Smart, multifunctional wearable devices are a relatively nascent innovation. Starting out in the world of fitness to monitor basic health levels and use GPS tracking for morning runs, they’ve branched out into business and everyday use, like directly communicating with employees and checking calendar events.
Consumers seem to be excited about the idea and have been buying smartwatches, but are not incentivized to keep them. A survey of 6,223 adults showed that over 50% of users who own a smartwatch from either Jawbone, Fitbit, Nike+ Fuelband or Misfit Wearables said they no longer use their activity tracker and over ⅓ stopped using it within the first 6 months. In 2013, Samsung wearables had a return rate of 30% for their Galaxy Gear watch.
Why have smartwatches failed to gain traction? Subpar battery life, sluggish performance, and an unappealing Inspector Gadget aesthetic contribute to the flop. Some would also argue that smartwatches demand a steep price tag for what they offer. Most smartwatches need a separate smartphone to be fully functional, which means that customers need to pay a similar, expensive price for a device that performs fewer and slower operations on a smaller screen.
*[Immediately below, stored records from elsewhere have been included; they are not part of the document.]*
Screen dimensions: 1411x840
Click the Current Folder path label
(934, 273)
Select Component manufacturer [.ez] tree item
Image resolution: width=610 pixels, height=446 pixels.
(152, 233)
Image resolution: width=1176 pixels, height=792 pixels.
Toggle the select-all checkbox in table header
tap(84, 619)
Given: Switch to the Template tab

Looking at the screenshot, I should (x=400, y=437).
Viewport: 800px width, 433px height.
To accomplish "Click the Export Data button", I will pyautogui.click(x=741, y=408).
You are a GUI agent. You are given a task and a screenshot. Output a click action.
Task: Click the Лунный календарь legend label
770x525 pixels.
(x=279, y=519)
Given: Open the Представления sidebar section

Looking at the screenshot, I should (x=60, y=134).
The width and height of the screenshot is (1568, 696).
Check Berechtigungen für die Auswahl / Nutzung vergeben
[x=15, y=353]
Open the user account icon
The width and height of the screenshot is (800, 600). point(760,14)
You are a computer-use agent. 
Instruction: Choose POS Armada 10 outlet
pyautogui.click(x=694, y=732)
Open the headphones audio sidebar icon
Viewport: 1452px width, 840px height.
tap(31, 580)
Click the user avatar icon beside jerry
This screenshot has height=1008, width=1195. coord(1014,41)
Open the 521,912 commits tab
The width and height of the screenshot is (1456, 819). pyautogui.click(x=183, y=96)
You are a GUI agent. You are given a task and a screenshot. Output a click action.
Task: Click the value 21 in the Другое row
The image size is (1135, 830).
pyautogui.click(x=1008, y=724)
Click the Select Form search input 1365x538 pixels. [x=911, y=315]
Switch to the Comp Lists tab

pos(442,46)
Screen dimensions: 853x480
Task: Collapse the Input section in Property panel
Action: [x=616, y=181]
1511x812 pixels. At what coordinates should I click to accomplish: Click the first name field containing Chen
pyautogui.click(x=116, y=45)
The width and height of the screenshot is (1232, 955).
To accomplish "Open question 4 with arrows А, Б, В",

In debuts of anything, however, bumps are inevitable. Advocates say that the Apple Watch is reminiscent of the first iPhone in that most of us were not able to fathom the potential capabilities of smartphones or the impact they would carry. Sales of the Apple Watch in its first year exceeded those of the iPhone in its debut year, and is projected to grow 22% between 2016 and 2020.
In fact, wearables may be more embedded in our everyday lives in the future than most of us may be able to imagine. Payments at the grocery store will be made with a rolling up of a sleeve, revealing a radio-frequency ID chip underneath your skin that contains your credit card information. Front doors will be able to open automatically by sensing your heart rate from your wristband. Let’s throw in your hypothetical diabetes; you’ll open an app on your phone that’s connected to your contact lenses and voila, you’ll be updated on your glucose levels.
Where are wearables likely to succeed? Wearable devices will be densely distributed in countries like the USA and Canada who have been leading developers in the industry. Wearables held the most shares in Asia (34.2%), North America (29.7%), and Western Europe (17.9%) as of 2015, out of approximately 100 million devices distributed worldwide. The USA, Canada, Switzerland, China, and France will be the countries leading the way into wearable technology innovation, each with their unique ways of applying the technology.
Millennials, who are the most involved with the movement of technology, will most likely make up the largest age demographic. Currently in the US, wearables are most popular among adults between the ages of 25 and 44, and Emarketer reports that by 2018, 49.9% of 25- to 34-year old internet users and 47.0% of those between 35 and 44 will be using a wearable device.
With a future of wearables upon us, the issue of privacy, the recurring issue in the tech world, should be addressed; with the benefits of convenience and intense personal information tracking come the cost of losing privacy. Health insurance companies and other data-collecting industries will want to breach on health information to control insurance rates. Personal information like credit card numbers and social security numbers will inevitably be easier to steal. The vulnerability of the personal information on our wearables will depend on manufacturers implementing appropriate security patches, rather than rushing to be the first on the market.
As we move forward, we will need to muse over whether the benefits of convenient tracking outweigh the risks in order for us to confidently step into a future of wearables.